RECORDS FOR THIS EXERCISE.
========================

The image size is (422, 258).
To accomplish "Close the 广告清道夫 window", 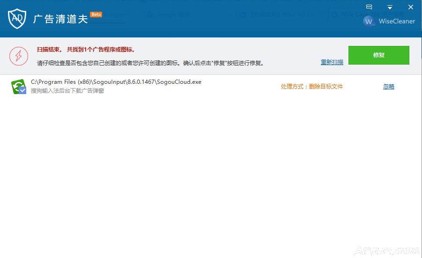I will point(410,7).

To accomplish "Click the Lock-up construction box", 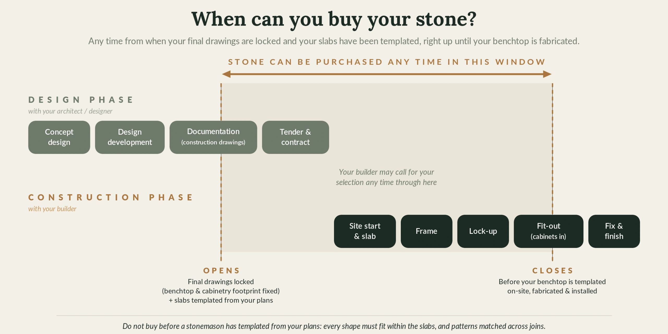I will click(483, 231).
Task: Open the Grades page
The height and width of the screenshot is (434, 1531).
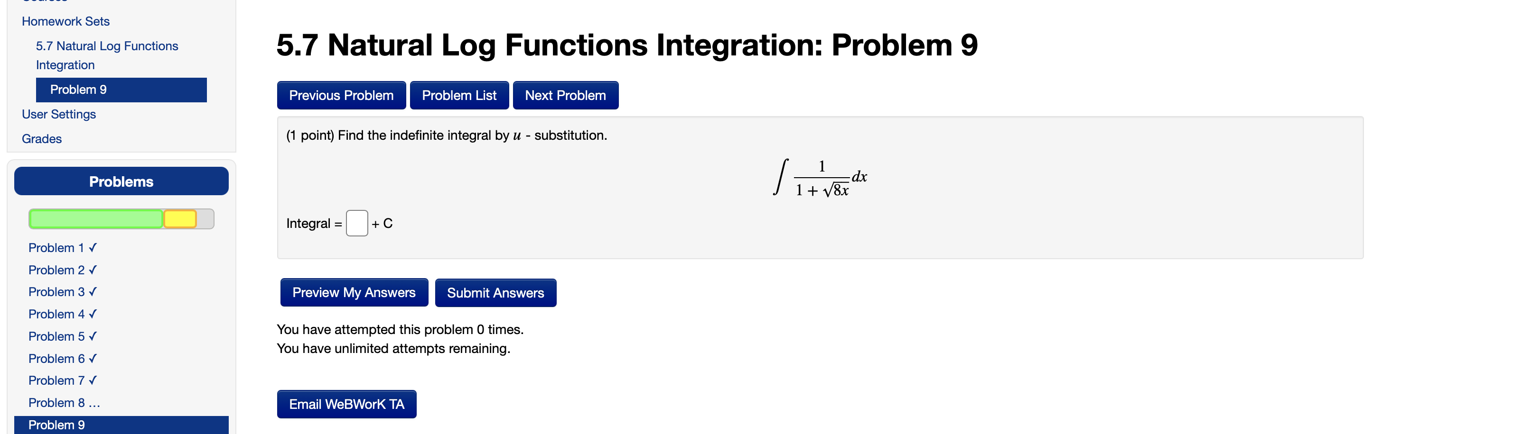Action: 41,138
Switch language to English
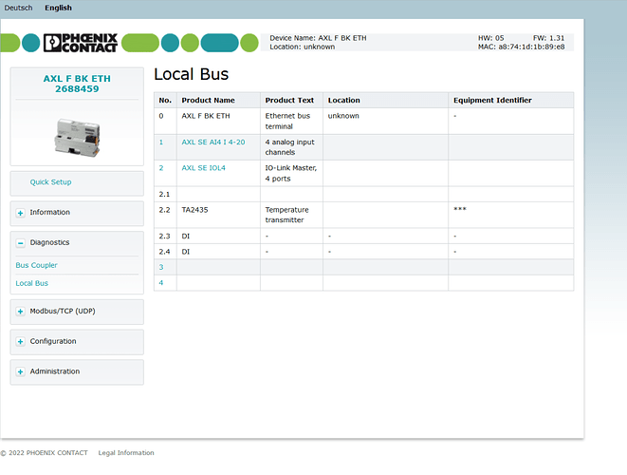This screenshot has height=475, width=627. click(x=59, y=8)
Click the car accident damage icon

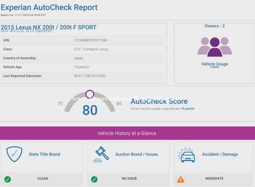[187, 155]
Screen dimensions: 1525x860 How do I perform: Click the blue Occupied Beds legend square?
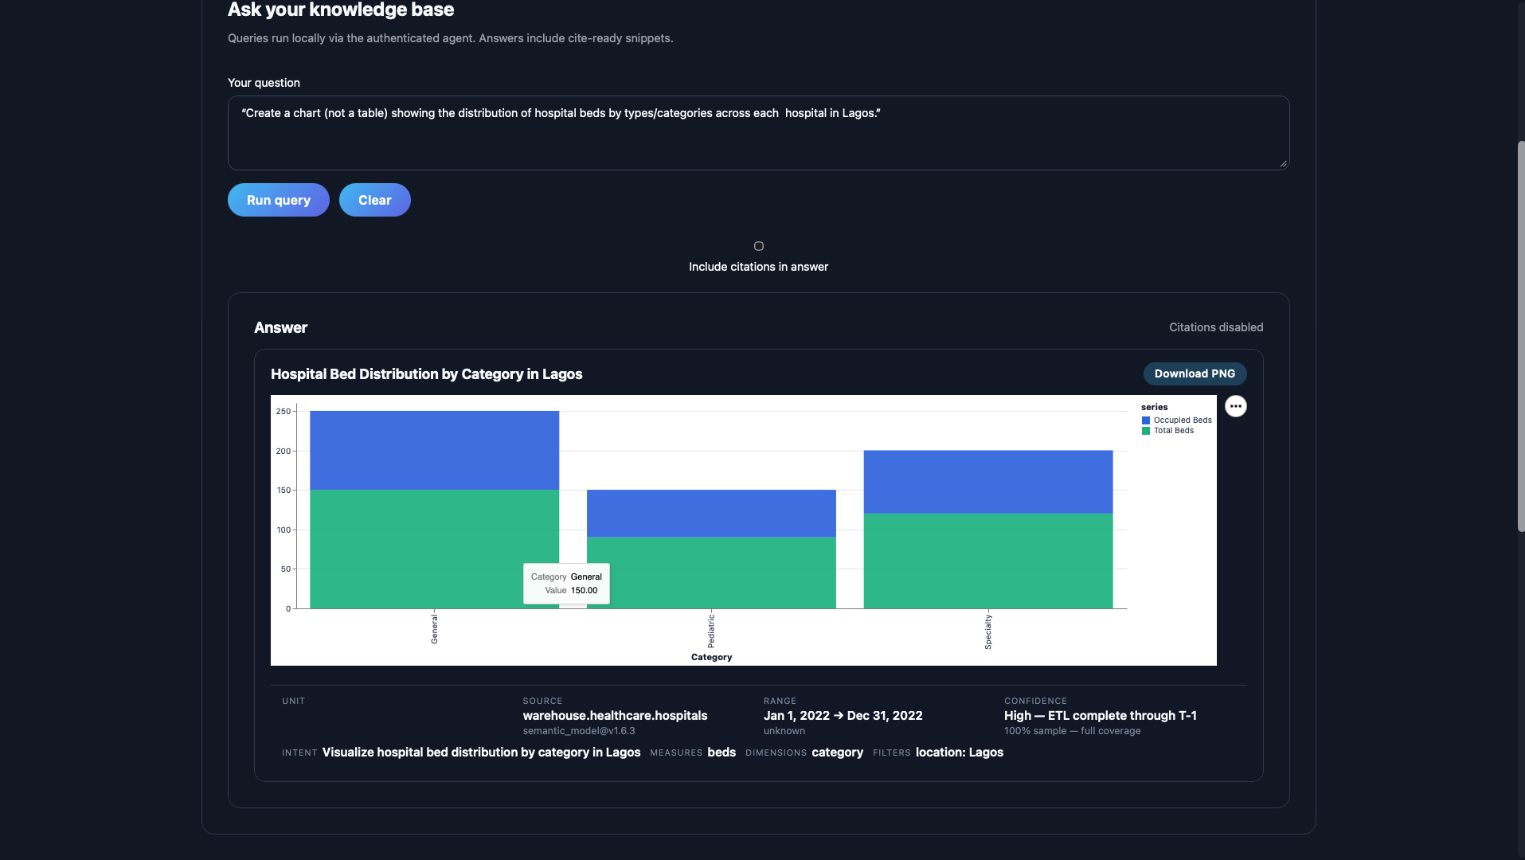[1145, 420]
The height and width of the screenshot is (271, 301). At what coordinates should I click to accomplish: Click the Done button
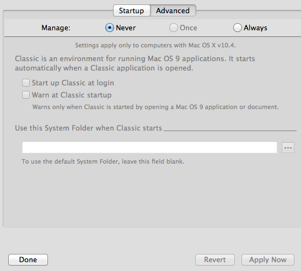pos(28,259)
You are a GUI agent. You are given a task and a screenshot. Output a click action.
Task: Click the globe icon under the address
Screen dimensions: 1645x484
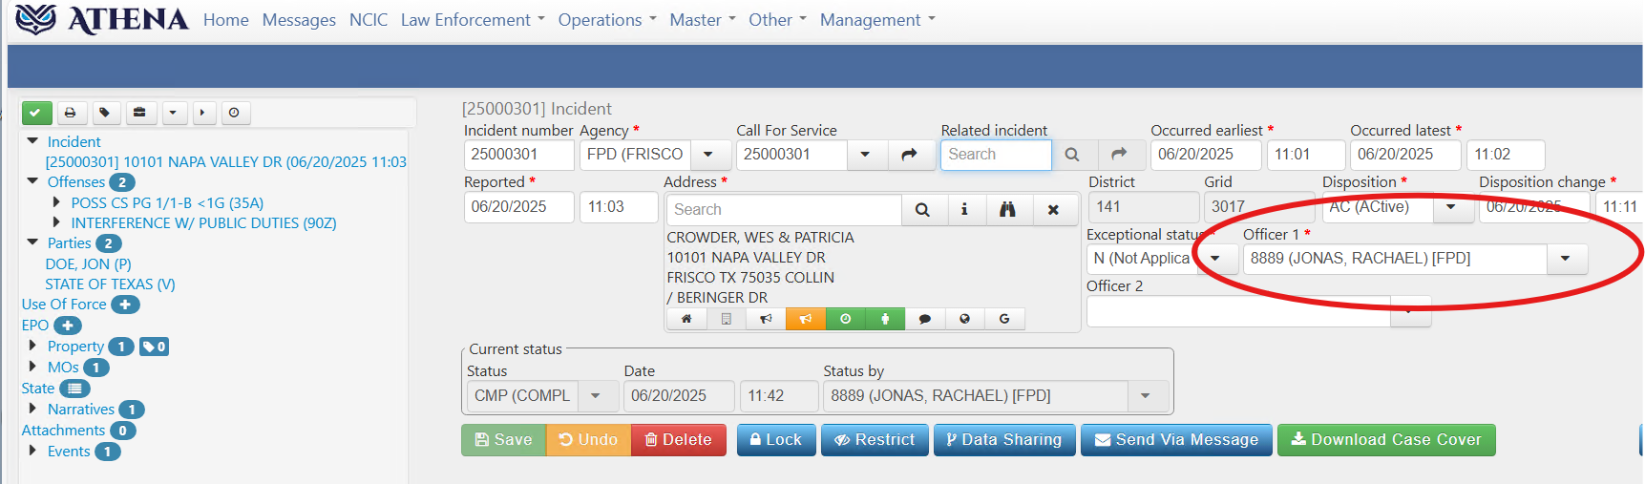964,319
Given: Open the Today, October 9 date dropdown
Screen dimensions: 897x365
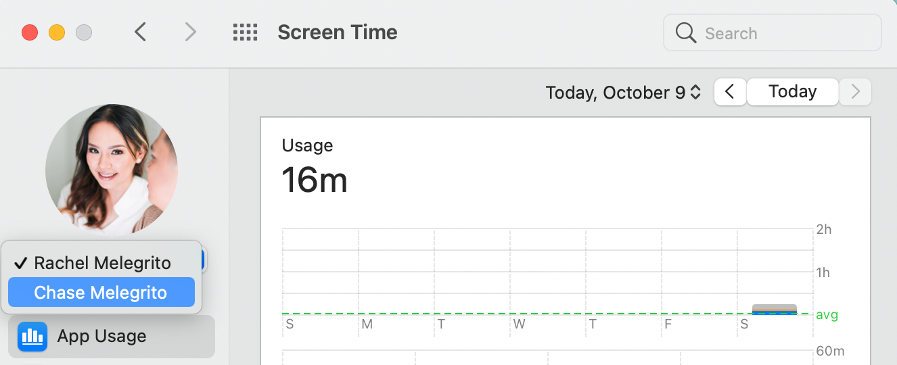Looking at the screenshot, I should tap(623, 93).
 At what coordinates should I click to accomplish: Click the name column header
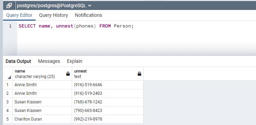(x=42, y=74)
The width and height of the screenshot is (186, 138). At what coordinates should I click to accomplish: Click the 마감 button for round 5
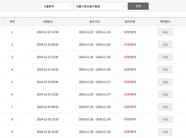[x=165, y=82]
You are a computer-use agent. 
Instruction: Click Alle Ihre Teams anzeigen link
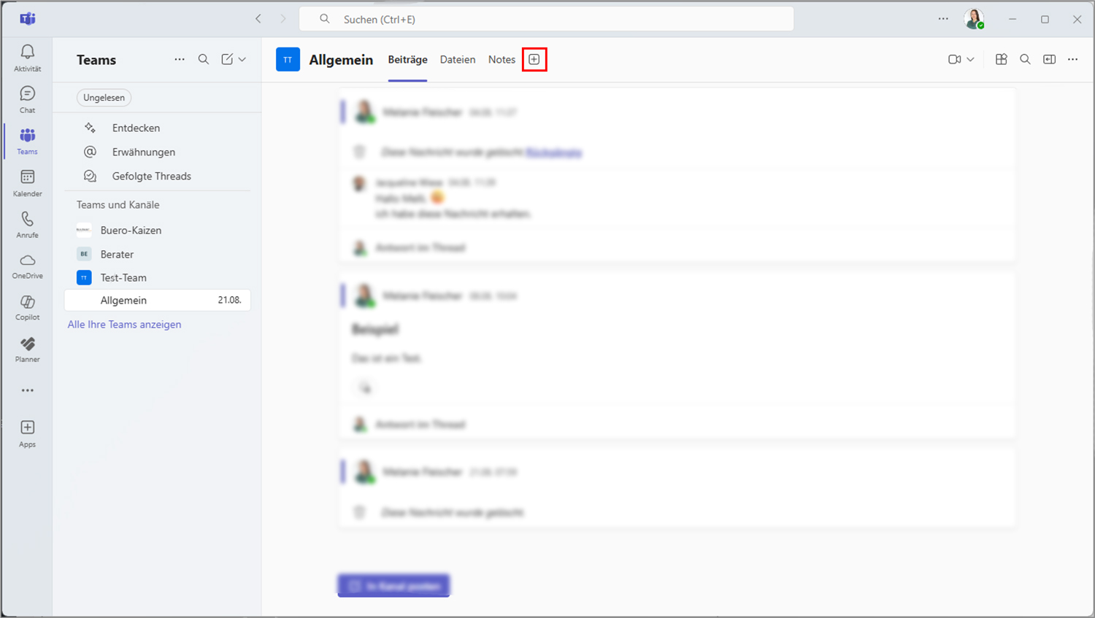[124, 325]
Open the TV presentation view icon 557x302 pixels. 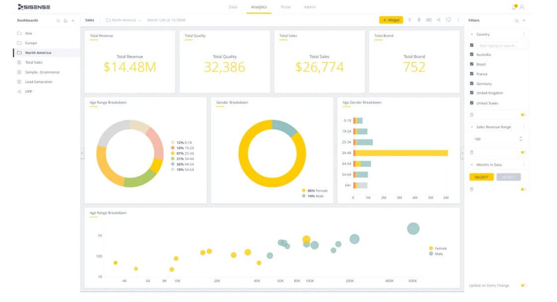tap(448, 20)
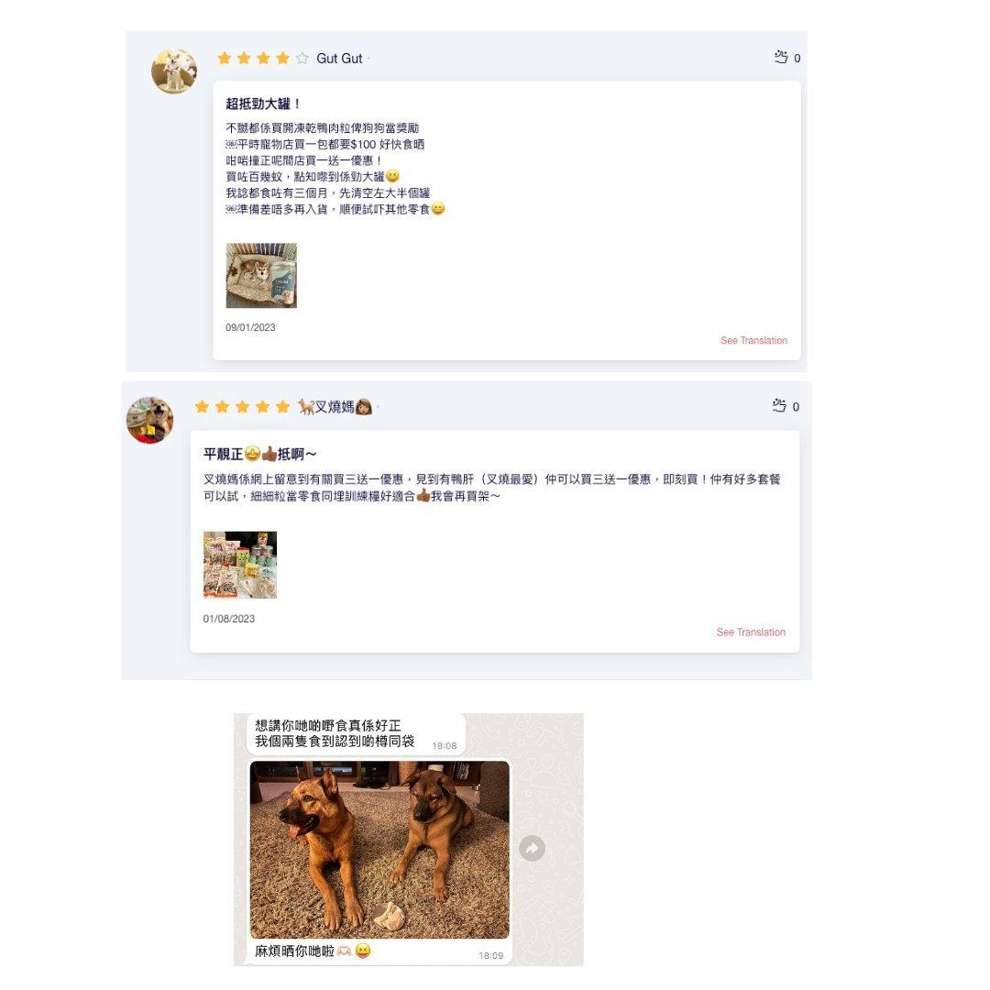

========================

ABOUT THIS EXERCISE.
Whenever the word "agent" turns up in a line of the listing above, copy the line.

WRITTEN SOLUTION.
You are a GUI agent. You are given a task and a screenshot. Output a click action.
You are a computer-use agent. 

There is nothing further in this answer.